While uber-civic groups
like Columbia-Savin Hill cover wide swaths of the
neighborhood and sometimes draw three-figure crowds
to their monthly gatherings, there is another side
to the civic circuit: One might call them
micro-civic groups. Focused on just a handful of
streets and sometimes attracting an equally narrow
number of members, these groups come together out
of necessity and, in some cases, frustration with
larger groups that aren't attentive to their
specific issues.
Along Bowdoin Street, for
example, a new monthly civic gathering has grown in
recent months. The St. Peter's Neighborhood
Association takes its name from the Catholic parish
whose campus dominates the northern edge of the
Bowdoin-Geneva corridor. And while the group has
its origins in the parish bulletin and meets in the
St. Peter's grammar school building, its focus,
according to member Peter Ureneck, is on safety and
traffic issues in the surrounding area.
"The first couple of
meetings dealt exclusively with the security in the
immediate area around the church, particularly as
it pertains to the schools. And, to a lesser
extent, it's concerned with the overall traffic
situation," says Ureneck, one of a dozen people
who meet on the first Monday of each month at 6
p.m. He says that the association, which has no
elected officers and has no plans to formalize
with a board, is a "situation-oriented" group with
no geographic boundaries.
"It's an open forum,"
Ureneck says. "Anyone who attends can raise issues
that they want, but the primary concern is the
safety issues, police patrols and response times,
things like that."
Ureneck denies that the
fledgling St. Peter's group is "in any real
conflict" with more established nearby civic
associations, most notably the Meetinghouse Hill
Civic Association, which meets monthly at the First
Parish Church, just a block away.
"There are people who are
not totally pleased with the direction that some of
the other groups have taken," said Ureneck, who
said he feels that Meetinghouse Hill Civic serves
as a "rubber stamp" for projects that come before
it for review. "I don't think all of the issues can
be dealt with by any one group. My own opinion is
the more the merrier. Maybe at some point
[we'll] have some form of congress of all
the different civic groups."
On the other side of
Ronan Park, closer to Fields Corner, another civic
group, the Five Streets Group, has slightly deeper
roots. Initially founded about five years ago by a
community organizer based at the Bowdoin Street
Health Center, the group is made up of residents
from Ditson, Westville, Leroy, Charles and
Josephine streets. Vivian Girard, a Ditson Street
homeowner who leads the group now, says a myriad of
"quality of life problems" prompted him to act
after moving into the area five years
ago.
"The building that I
bought with my now ex-wife was the most troubled
spot in the area," Girard says. "It was a crack
house, basically, and there was a lot of crime
going on. There was also littering and vacant
lots."
In addition to meeting
once a month inside a senior building on Ditson
Street, the civic group organizes a volunteer
street cleaning on the second Saturday of each
month.
Girard says that the
impact of the group has been limited, but has seen
some success recently, prompting a transitional
home on Charles Street to spruce up its property
and engaging the principal of the Grover Cleveland
School, which is often the focus of "issues" raised
at the civic meetings.
Next up, Girard says, is
another effort to tackle a perennial concern: a
long-vacant and overgrown lot at the corner of
Tonawanda and Geneva Ave.
"I know it's a little bit
off our area," says Girard, "but people are really
worried about it."
Closer to Codman Square,
in a cluster of residential streets west of
Washington Street, a more seasoned activist has
launched into a new phase of civic life. Joan
McCoy, who has lived and organized on Torrey Street
since the mid-1960s, is the "facilitator" behind a
three-year old civic association with an unlikely
moniker: the C.I.A. If you think that's a name that
only Dick Cheney could love, McCoy begs to differ.

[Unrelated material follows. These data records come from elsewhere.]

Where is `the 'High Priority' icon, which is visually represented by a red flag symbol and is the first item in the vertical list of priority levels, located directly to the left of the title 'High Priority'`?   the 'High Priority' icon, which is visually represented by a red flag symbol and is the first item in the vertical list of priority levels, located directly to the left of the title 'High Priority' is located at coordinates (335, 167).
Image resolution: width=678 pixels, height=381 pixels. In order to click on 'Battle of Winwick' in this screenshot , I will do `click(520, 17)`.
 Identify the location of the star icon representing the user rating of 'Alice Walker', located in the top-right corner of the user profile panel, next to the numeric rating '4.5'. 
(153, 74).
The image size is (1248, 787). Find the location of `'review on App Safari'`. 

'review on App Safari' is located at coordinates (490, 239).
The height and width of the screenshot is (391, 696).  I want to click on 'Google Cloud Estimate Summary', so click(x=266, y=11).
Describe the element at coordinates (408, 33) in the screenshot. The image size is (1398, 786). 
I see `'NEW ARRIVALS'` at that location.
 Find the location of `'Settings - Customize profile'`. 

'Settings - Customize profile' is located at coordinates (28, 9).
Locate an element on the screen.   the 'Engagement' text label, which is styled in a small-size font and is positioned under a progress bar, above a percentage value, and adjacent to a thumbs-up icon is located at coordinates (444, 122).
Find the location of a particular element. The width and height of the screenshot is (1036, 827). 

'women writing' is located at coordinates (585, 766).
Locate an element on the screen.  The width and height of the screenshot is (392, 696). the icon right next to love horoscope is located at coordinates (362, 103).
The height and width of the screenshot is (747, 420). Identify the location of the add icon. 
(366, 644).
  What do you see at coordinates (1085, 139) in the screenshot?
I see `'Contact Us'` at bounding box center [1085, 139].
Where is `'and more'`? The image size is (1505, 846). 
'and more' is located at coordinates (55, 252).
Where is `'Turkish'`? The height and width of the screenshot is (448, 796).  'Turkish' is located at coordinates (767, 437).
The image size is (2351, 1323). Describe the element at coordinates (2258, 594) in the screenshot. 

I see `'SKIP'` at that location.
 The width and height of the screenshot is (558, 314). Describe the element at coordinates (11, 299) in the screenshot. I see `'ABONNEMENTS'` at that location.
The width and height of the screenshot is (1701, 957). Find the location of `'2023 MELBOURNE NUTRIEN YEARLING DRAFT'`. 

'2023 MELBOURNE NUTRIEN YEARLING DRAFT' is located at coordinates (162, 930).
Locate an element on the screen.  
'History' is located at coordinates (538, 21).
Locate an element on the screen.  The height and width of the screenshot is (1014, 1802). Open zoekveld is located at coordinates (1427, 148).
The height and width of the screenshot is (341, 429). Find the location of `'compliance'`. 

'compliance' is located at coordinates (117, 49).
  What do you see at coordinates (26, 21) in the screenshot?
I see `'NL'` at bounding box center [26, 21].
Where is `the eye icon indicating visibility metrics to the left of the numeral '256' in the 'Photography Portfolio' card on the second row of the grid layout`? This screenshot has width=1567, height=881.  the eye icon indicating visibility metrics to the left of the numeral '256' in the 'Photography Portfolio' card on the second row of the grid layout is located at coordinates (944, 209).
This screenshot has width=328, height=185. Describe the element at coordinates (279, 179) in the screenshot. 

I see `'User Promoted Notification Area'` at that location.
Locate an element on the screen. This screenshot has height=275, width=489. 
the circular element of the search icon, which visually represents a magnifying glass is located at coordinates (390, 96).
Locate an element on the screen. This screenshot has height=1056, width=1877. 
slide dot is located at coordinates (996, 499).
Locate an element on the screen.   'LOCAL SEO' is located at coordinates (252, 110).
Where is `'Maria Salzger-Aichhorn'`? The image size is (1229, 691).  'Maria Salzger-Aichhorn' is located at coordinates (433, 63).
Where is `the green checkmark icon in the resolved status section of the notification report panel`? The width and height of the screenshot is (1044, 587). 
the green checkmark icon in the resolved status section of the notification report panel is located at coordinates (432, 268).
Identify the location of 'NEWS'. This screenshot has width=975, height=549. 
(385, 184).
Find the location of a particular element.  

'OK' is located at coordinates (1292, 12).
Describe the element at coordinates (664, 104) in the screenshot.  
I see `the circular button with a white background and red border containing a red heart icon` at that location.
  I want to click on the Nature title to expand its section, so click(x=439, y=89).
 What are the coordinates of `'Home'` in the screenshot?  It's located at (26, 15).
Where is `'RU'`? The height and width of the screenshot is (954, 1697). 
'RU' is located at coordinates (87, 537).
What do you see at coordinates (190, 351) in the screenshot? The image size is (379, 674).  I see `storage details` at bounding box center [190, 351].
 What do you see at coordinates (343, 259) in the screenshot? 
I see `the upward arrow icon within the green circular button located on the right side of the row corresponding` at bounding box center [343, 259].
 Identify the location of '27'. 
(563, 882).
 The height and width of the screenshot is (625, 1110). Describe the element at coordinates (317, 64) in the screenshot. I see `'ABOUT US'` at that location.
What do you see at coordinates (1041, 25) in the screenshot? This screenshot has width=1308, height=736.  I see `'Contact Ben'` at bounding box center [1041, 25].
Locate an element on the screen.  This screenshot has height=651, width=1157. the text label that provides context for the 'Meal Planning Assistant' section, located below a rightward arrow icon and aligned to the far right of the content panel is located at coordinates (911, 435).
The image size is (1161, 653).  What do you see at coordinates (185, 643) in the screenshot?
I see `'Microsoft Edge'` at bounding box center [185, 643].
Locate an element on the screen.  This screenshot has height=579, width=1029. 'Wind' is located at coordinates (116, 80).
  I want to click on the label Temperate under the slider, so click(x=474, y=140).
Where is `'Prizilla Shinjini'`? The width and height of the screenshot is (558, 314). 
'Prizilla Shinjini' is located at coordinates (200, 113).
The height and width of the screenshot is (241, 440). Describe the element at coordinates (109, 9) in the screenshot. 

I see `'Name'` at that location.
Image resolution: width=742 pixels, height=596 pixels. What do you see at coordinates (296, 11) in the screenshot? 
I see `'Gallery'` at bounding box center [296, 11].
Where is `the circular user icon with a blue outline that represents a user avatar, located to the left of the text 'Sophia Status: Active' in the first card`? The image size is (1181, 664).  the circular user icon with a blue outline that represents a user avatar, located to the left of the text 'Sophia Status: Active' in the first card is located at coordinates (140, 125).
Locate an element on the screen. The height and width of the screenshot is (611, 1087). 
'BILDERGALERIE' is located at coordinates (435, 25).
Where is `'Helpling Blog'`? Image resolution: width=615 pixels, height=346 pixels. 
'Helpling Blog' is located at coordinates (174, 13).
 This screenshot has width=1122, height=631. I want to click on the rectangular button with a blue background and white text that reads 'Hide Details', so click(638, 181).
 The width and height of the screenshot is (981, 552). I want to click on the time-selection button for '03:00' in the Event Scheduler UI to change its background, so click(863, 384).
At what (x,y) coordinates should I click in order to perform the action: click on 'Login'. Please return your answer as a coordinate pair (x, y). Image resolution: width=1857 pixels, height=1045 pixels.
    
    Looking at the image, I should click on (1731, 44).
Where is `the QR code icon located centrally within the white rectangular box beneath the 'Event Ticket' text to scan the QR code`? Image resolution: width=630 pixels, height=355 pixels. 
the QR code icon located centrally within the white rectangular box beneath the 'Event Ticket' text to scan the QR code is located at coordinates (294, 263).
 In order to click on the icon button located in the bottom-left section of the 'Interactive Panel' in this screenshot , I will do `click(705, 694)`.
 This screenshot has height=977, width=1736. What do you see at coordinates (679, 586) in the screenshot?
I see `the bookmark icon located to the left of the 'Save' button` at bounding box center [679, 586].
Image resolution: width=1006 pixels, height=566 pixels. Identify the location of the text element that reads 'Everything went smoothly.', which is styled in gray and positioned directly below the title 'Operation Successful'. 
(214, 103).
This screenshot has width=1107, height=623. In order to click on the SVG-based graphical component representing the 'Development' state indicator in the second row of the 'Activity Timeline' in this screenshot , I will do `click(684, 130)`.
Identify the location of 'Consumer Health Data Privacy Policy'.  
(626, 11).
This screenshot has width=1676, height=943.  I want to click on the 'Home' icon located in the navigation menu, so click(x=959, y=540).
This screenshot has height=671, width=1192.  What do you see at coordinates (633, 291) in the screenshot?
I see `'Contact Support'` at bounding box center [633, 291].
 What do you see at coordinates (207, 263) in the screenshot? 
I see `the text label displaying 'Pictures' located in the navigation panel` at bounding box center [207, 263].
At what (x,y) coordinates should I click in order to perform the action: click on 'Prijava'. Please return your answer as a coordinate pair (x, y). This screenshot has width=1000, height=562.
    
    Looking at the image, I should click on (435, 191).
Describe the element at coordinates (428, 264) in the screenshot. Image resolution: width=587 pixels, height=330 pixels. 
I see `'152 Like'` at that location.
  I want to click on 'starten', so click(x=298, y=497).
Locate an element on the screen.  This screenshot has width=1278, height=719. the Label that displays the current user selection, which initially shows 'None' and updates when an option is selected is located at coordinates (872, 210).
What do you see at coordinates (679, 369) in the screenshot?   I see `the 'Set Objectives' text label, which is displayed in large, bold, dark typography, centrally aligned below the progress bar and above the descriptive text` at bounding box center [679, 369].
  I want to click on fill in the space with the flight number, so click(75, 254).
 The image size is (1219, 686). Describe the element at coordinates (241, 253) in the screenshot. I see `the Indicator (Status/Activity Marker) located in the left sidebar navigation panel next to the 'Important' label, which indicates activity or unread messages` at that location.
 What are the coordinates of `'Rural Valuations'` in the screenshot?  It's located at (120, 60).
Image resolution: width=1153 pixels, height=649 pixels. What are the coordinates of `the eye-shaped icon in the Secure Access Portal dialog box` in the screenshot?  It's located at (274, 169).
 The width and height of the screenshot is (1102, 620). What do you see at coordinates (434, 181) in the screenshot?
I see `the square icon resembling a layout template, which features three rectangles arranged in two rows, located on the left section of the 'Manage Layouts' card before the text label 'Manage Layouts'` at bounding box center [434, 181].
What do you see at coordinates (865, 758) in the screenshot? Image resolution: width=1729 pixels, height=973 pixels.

She says that the Civic Improvement Association
&endash; a tip of the hat to Dr. Martin Luther
King's organizing arm in Birmingham, Alabama
&endash; has helped her to more than double the
numbers of an earlier incarnation of the
association and engage neighbors who, as she puts
it, were previously "a-civic-minded."
According to McCoy, the
CIA actually has its origins in a group of
neighbors who gathered around the branch library in
the mid-1980s.
"Gradually, my husband
and I began to realize as people shifted and moved
and leadership changed that there were only about
five of us meeting once a month, and we were making
decisions for the whole neighborhood," says McCoy.
Uncomfortable with that
dynamic, McCoy and others set out to widen the
circle, focusing their energies on a dozen-or-more
streets near Codman Square.
"We started with the
purpose of educating citizens about the services
and how to access them," says McCoy.
"After meeting for a
year, I told people that even though we didn't want
to have a name and become yet another group, we had
to do it. We needed a handle."
The name, she says, has
"caught on" in part because "it gets people's
attention" and also, McCoy believes because the
monthly meeting at the branch library gives people
a sense of common ground.
"I'm not sure we'd have a
group without the library," says McCoy. "It's such
a safe place."
"One thing our group has
accomplished: we've become more proud of our
neighborhood and we've certainly gotten to know
each other better," says McCoy. "The phone calls
are very important. It's more than just saying,
'there's a meeting Monday night.' It's, 'Hi, how
are you.'"
Meanwhile, McCoy and
others from the CIA also attend the nearby Codman
Square Neighborhood Council.
"We are all very much
Codman Square people," she says. "We have no
officers, no treasury. We have a fledgling steering
committee that I'm trying to buff up."
The CIA meets on the
fourth Monday of each month at the Codman Square
Library. Recent guests have included Edward
Merritt, the CEO of Mt. Washington Bank, which is
building a new branch nearby and Capt. James
Claiborne, commander of the Area B-3 police
district. Bill Walczak, executive director of the
Codman Square Health Center, will be the guest at
the next meeting on Monday, March 26.